Fig. 1. Attention in Perceiver AR with m=8 prefix tokens and n=3 latent tokens.
The output of the hybrid attention layer are n latent arrays corresponding to the last n tokens of the input sequence.
These are further processed by a stack of L-1 decoder layers where the total number of attention layers is L. A final
layer (not shown in Fig. 1) predicts the target token for each latent position. The weights of the final layer are
shared with the input embedding layer. Except for the initial cross-attention to the prefix sequence, a Perceiver AR
is architecturally identical to a decoder-only transformer.
## Model training
The model was [trained](https://github.com/krasserm/perceiver-io/blob/main/docs/training-examples.md#model-2) with causal
language modeling on a subset (79B tokens) of the C4 English dataset, tokenized with a SentencePiece tokenizer. All
hyperparameters are summarized in the [training script](https://github.com/krasserm/perceiver-io/blob/main/examples/training/clm/train_fsdp.sh).

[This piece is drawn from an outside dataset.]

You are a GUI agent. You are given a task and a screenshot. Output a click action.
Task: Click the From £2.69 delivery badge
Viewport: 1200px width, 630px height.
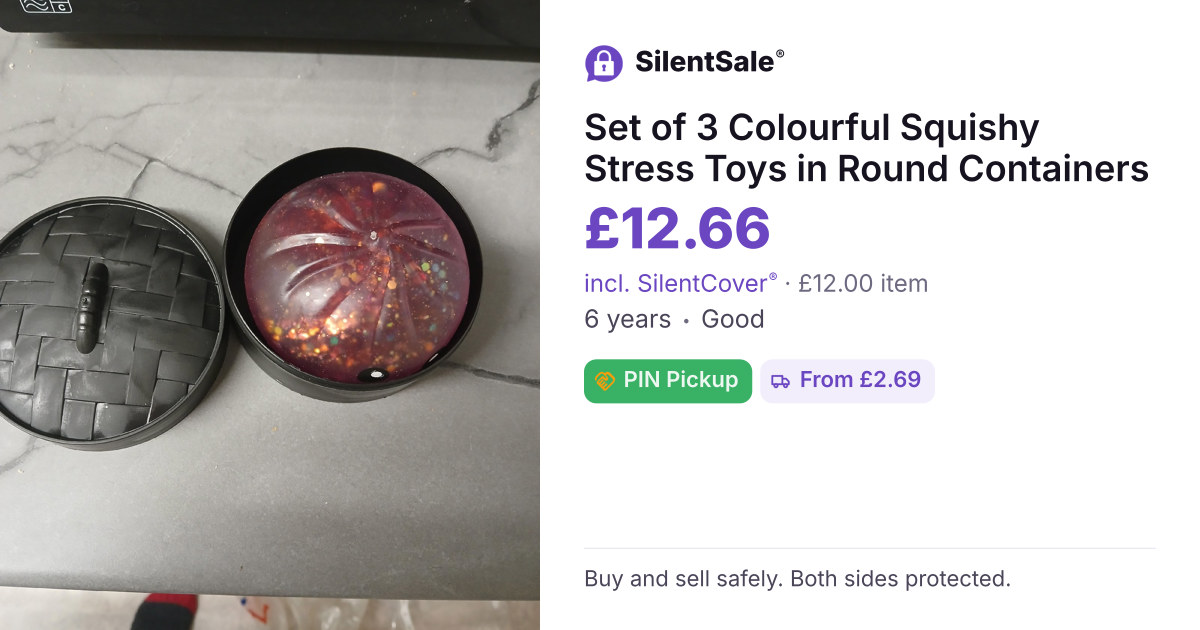tap(847, 381)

The context length was set to 1024 tokens with 512 latent positions, resulting in a maximal prefix length of 512. The
actual prefix length per example was randomly chosen between 0 and 512. Training was done with [PyTorch Lightning](https://www.pytorchlightning.ai/index.html)
and the resulting checkpoint was converted to this 🤗 model with a library-specific [conversion utility](#checkpoint-conversion).
## Intended use and limitations
This model can be used for text generation with a user-defined initial number of latent tokens. It mainly exists for
demonstration purposes how to train Perceiver AR models with the [library](https://github.com/krasserm/perceiver-io).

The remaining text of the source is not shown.